-- start --

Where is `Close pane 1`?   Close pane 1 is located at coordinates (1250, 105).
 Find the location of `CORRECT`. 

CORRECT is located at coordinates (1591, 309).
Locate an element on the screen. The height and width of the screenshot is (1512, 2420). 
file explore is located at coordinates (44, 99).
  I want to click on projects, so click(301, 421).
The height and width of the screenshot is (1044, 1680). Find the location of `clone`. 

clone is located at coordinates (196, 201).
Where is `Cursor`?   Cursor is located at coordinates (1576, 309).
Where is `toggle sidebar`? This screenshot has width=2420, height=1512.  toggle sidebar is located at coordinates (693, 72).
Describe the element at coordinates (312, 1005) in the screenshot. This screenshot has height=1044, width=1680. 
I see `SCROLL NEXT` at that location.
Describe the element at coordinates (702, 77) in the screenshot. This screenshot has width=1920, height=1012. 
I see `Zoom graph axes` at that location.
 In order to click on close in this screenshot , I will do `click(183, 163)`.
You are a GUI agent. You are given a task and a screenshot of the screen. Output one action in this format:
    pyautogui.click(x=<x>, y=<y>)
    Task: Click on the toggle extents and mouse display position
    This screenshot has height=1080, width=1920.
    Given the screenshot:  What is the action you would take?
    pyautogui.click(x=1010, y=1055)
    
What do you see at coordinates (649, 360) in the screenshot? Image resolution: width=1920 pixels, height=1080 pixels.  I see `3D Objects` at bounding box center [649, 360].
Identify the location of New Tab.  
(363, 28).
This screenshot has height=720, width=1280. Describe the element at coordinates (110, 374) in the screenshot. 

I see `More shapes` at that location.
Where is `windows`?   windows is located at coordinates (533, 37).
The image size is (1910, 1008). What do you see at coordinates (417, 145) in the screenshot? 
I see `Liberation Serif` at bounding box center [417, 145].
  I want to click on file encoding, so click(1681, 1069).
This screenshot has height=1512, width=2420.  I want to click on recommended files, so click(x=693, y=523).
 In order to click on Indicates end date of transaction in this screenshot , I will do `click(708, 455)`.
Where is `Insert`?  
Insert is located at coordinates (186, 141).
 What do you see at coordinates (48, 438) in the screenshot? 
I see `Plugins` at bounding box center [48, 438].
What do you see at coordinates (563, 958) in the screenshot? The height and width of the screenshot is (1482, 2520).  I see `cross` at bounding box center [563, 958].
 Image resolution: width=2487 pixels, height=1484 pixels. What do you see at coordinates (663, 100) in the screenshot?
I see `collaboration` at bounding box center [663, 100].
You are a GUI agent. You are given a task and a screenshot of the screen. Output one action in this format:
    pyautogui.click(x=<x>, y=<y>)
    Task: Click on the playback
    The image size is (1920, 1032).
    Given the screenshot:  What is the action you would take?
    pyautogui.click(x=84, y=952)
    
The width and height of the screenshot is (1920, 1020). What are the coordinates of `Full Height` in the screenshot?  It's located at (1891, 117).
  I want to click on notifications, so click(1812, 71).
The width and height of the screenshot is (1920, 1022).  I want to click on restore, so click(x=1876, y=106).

-- end --

Set exercise -
Copy the rows above exactly, from the line containing "This screenshot has height=720, width=1280." through the line containing "center [663, 100].".

Finished exercise -
This screenshot has height=720, width=1280. Describe the element at coordinates (110, 374) in the screenshot. 

I see `More shapes` at that location.
Where is `windows`?   windows is located at coordinates (533, 37).
The image size is (1910, 1008). What do you see at coordinates (417, 145) in the screenshot? 
I see `Liberation Serif` at bounding box center [417, 145].
  I want to click on file encoding, so click(1681, 1069).
This screenshot has height=1512, width=2420.  I want to click on recommended files, so click(x=693, y=523).
 In order to click on Indicates end date of transaction in this screenshot , I will do `click(708, 455)`.
Where is `Insert`?  
Insert is located at coordinates (186, 141).
 What do you see at coordinates (48, 438) in the screenshot? 
I see `Plugins` at bounding box center [48, 438].
What do you see at coordinates (563, 958) in the screenshot? The height and width of the screenshot is (1482, 2520).  I see `cross` at bounding box center [563, 958].
 Image resolution: width=2487 pixels, height=1484 pixels. What do you see at coordinates (663, 100) in the screenshot?
I see `collaboration` at bounding box center [663, 100].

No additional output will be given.